» **Task data**:

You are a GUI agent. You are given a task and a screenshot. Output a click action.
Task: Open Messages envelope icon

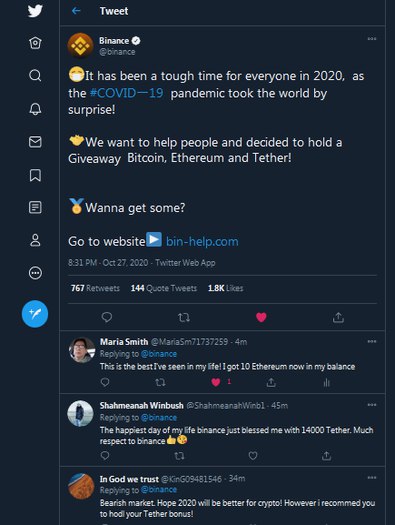pyautogui.click(x=35, y=142)
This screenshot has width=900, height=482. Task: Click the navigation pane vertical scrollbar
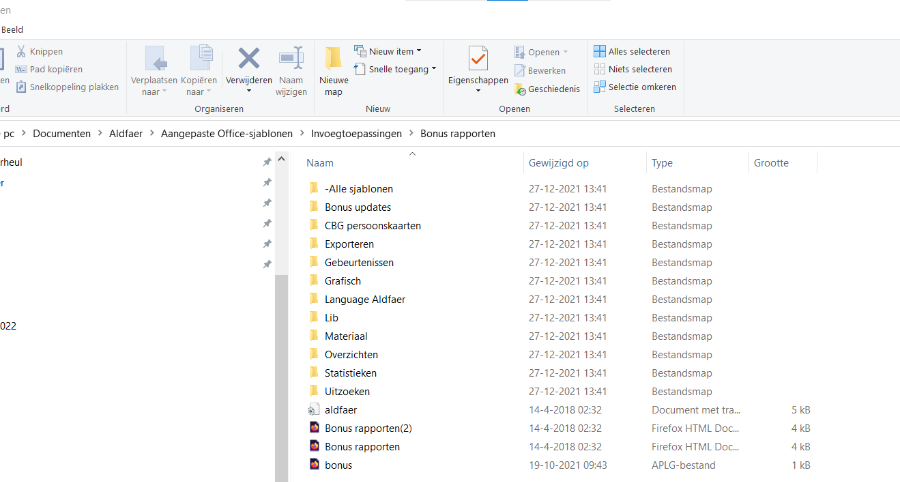tap(282, 380)
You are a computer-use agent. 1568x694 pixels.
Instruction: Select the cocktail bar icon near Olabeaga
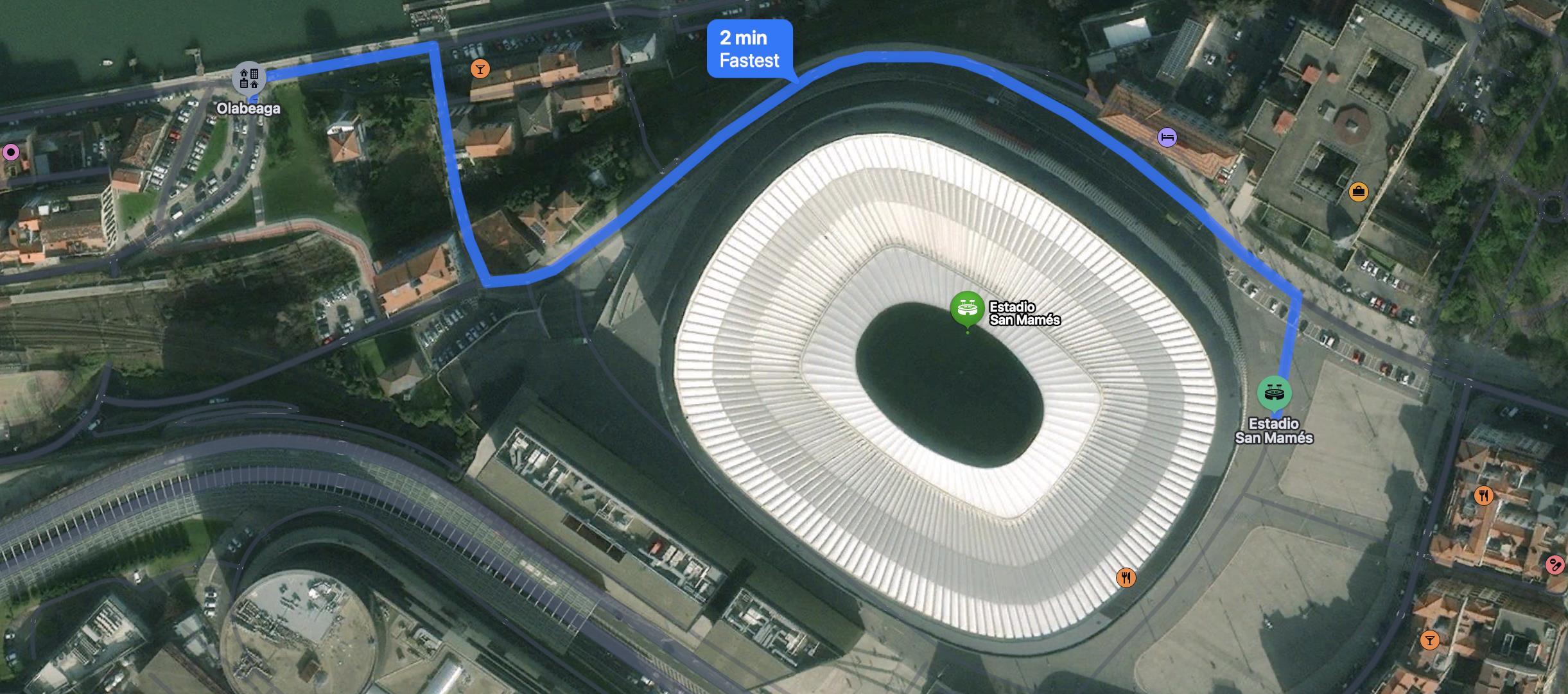click(480, 69)
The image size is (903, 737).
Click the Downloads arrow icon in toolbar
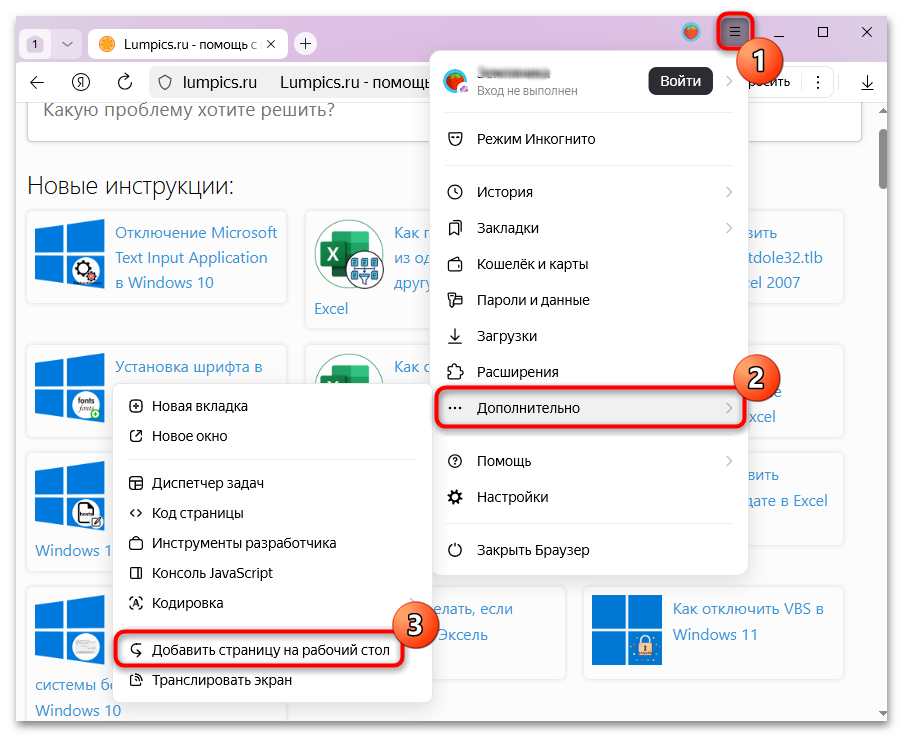pyautogui.click(x=866, y=82)
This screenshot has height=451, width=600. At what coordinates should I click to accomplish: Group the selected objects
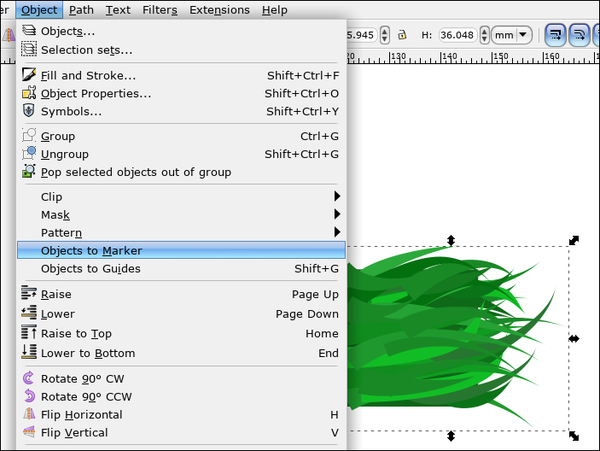pos(58,136)
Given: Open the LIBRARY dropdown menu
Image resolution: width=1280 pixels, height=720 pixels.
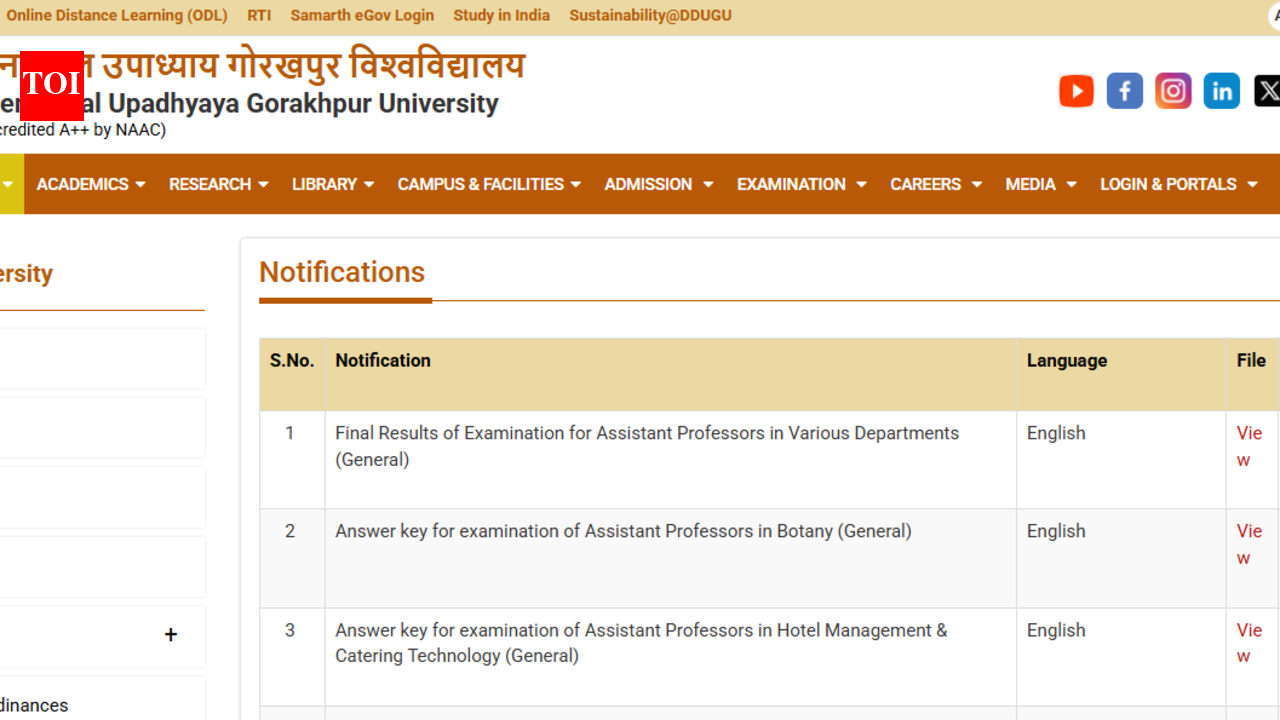Looking at the screenshot, I should [x=333, y=184].
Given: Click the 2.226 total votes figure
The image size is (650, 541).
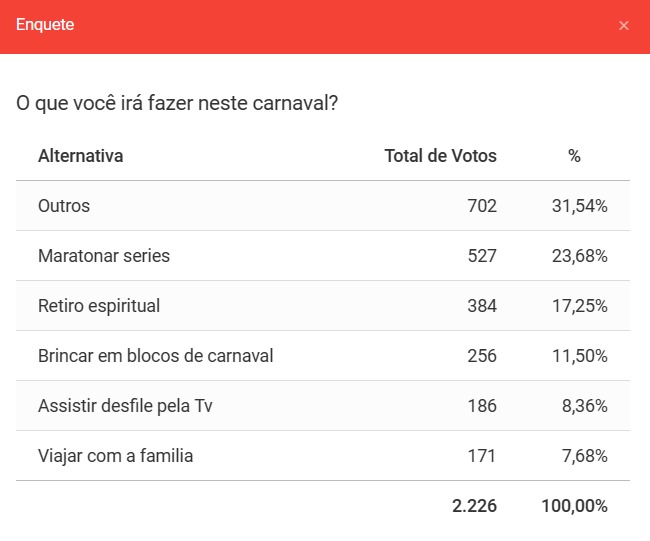Looking at the screenshot, I should point(474,506).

» **Work to be completed**:
A single figure is required: the number of lines in the data above in which the word "agent" appears.

» **Response**:
2